- PROVIDED MATERIAL:

━━━━━━━━━━━━━━━━━━━━━━━━━━━━━━

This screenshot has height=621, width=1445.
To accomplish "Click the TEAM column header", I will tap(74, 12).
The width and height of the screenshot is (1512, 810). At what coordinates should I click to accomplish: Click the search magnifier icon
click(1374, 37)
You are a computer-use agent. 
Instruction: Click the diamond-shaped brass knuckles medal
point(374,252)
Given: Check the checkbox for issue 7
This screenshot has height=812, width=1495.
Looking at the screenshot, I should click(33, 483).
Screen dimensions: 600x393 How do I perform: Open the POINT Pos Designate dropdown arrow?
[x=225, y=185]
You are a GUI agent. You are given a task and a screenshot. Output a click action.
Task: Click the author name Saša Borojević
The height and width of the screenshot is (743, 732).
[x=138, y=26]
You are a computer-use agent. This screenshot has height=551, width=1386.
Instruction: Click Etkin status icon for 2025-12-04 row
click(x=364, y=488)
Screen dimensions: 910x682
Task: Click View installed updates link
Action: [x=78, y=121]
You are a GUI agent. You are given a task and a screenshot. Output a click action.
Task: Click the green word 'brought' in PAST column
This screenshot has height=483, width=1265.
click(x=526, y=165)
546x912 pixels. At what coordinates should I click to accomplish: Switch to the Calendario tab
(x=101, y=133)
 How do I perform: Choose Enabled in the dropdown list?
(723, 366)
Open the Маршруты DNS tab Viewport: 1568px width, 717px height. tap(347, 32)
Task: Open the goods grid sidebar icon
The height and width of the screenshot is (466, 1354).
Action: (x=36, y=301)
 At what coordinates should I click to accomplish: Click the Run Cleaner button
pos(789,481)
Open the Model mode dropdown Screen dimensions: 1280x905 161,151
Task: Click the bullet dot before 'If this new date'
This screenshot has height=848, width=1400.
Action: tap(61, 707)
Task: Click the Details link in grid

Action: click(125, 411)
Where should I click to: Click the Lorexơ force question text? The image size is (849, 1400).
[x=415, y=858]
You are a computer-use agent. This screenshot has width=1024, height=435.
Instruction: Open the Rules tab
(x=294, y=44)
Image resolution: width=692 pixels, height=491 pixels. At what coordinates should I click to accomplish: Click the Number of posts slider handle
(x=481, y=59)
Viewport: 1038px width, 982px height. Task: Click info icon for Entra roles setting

━━━━━━━━━━━━━━━━━━━━━━━━━━━━━━

- ACTION ITEM: Take exactly the lines from the one containing "This screenshot has height=483, width=1265." through the one containing "Task: Open the goods grid sidebar icon" in the data above, and output them with nothing added.

- ANSWER FOR THE TASK:
This screenshot has height=483, width=1265.
click(x=526, y=165)
546x912 pixels. At what coordinates should I click to accomplish: Switch to the Calendario tab
(x=101, y=133)
 How do I perform: Choose Enabled in the dropdown list?
(723, 366)
Open the Маршруты DNS tab Viewport: 1568px width, 717px height. tap(347, 32)
Task: Open the goods grid sidebar icon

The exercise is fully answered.